Eighties top albums: Rush - A Show Of Hands



tracklist:

Intro
The Big Money
Subdivisions
Marathon
Turn The Page
Manhattan Project
Mission
Distant Early Warning
Mystic Rhythms
Witch Hunt (part iii of fear)
The Rhythm Method (drum solo)
Force Ten
Time Stand Still
Red Sector A
Closer To The Heart

I became familiar with Rush in 1982 when I got a tape with a copy of the double lp "Hard Rock Live. The first album I bought from them was "Grace Under Pressure", an album that leaned heavily on the new synthesizer sound of the band and can be described as one of the darkest if not the darkest album in the history of the band. The numbers are heavily influenced by the increasing tension of the Cold War and the thread throughout the songs is "pressure" and how people act under the influence of it. Despite the dark themes, the group experiments with reggae and even returns to the classic hard rock sound. 

Although "" Grace Under Pressure" certainly belonged to my favorites, with songs like "Red Sector A", "The Enemy Within" and "Red Lenses", it was just "Power Windows", the eleventh studio album of the band, released in 1985, that completely convinced me. It was the first time that the band collaborated with producer Peter Collins, who at that time was one of the top producers in the music world. I remember that the album was launched on Dutch radio during the Tros LP / CD show.

It was Rush's first album that appeared directly on CD (the vinyl version did not appear until 2015).

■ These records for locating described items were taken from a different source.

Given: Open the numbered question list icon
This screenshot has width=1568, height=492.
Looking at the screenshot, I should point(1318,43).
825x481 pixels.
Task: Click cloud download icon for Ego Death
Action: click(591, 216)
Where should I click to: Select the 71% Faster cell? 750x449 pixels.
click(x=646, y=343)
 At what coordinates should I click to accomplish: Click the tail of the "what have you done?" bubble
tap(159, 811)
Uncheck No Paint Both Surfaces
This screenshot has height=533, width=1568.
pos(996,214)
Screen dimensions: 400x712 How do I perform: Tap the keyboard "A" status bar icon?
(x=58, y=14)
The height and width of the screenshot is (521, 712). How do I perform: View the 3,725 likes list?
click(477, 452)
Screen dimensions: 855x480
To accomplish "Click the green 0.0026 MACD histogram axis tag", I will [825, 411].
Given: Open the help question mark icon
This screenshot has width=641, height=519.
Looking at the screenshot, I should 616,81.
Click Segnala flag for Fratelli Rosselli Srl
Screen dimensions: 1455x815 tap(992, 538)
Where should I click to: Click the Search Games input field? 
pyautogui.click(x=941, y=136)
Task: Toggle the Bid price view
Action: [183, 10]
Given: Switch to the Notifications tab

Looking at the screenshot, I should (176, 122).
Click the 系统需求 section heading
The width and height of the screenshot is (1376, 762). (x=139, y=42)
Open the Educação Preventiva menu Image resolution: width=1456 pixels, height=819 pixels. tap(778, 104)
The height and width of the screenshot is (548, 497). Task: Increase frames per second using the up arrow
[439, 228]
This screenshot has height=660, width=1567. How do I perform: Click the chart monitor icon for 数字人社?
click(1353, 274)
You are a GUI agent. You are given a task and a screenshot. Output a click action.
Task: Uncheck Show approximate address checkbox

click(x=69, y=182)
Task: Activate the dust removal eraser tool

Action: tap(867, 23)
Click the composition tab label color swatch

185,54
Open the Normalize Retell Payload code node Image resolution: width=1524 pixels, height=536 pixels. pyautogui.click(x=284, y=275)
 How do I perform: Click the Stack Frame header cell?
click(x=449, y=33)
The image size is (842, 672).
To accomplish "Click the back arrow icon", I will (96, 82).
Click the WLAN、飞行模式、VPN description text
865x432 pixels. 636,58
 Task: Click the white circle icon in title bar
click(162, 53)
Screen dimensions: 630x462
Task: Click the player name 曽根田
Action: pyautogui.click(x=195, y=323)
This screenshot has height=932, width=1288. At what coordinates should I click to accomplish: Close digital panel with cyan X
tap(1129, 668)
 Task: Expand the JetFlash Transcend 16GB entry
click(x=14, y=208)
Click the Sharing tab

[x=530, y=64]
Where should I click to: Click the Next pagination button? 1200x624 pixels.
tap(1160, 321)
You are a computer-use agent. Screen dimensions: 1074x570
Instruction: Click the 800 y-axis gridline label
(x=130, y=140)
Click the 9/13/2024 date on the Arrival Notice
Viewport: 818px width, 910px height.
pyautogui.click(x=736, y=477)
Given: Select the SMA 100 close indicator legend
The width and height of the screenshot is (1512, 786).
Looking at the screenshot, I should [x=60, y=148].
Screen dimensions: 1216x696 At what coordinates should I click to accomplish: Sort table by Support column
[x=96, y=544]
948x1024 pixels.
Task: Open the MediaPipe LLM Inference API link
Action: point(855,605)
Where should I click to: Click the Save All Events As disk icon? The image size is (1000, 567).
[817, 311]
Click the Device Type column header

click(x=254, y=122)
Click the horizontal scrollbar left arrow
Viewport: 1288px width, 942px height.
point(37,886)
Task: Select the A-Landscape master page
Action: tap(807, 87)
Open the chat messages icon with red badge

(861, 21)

Wim van Putten played "Big Money", at that moment the single, and the brilliant "Marathon" and "Manhattan Project". With "Power Windows", the band launched an era in which she deepened and capacitated in new sonic directions in which the synths were even heavier than on predecessor "Grace Under Pressure".

In retrospect, a period that Alex Lifeson regretted, but it turned out that the band was getting quite productive. It was also the album where Geddy Lee switched to the use of a Wal bass, made by a small English company, which he would continue to use until the album and the tour of "Roll The Bones". Neil Peart's texts are mainly focused on different manifestations of power - "Manhattan Project" explores the origins and consequences of the development of the atomic bomb by the US Army and "Territories" comments on nationalism around the world. While "Marathon" expresses power, control and willpower over one's own body. It became the first CD that I bought. 

If that was not enough, "Hold Your Fire" went one step further. Beautifully balanced songs with new influences, think of the Asian sounding "Tai Shan", and although the synthesizers dominate as much as on Power Windows, Alex Lifeson got more room for his guitar riffs and solos, which made him more dominant. Initially the band released a nine-track album, but Peter Collins persuaded them to add another tenth song that resulted in the overwhelming album opener "Force Ten".

It brings me to their top album of the eighties and the first live album in this series, which became an accumulation of the highlights of its predecessors. After all, Rush was still in the habit of publishing a live album after four studio albums and "A Show Of Hands" was recorded during the Hold Your Fire tour, where, after five years of not being in the Netherlands, Rotterdam Ahoy was also affected. An unparalleled concert that seemed to be raging with beautiful highlights, such as the lattice lighting during "Manhattan Project", the big red balloons that are lowered to the audience, but especially the setlist, which follows "Tom Sawyer", "Closer To The Heart" and the medley encore, largely composed of songs from the four previous studio albums. 

People were treated to "Force Ten", "Subdivisions", "Red Sector A", "The Big Money", "Distant Early Warning", "Marathon", "Mission" to name a few and more like the many animations on the screen behind the three. Although the drum solo is on "A Show Of Hands", the intro to the solo lacks the dazzling "YYZ (Toronto Airport code) and the Laserdisc still has the number "" Lock & Key" as extra.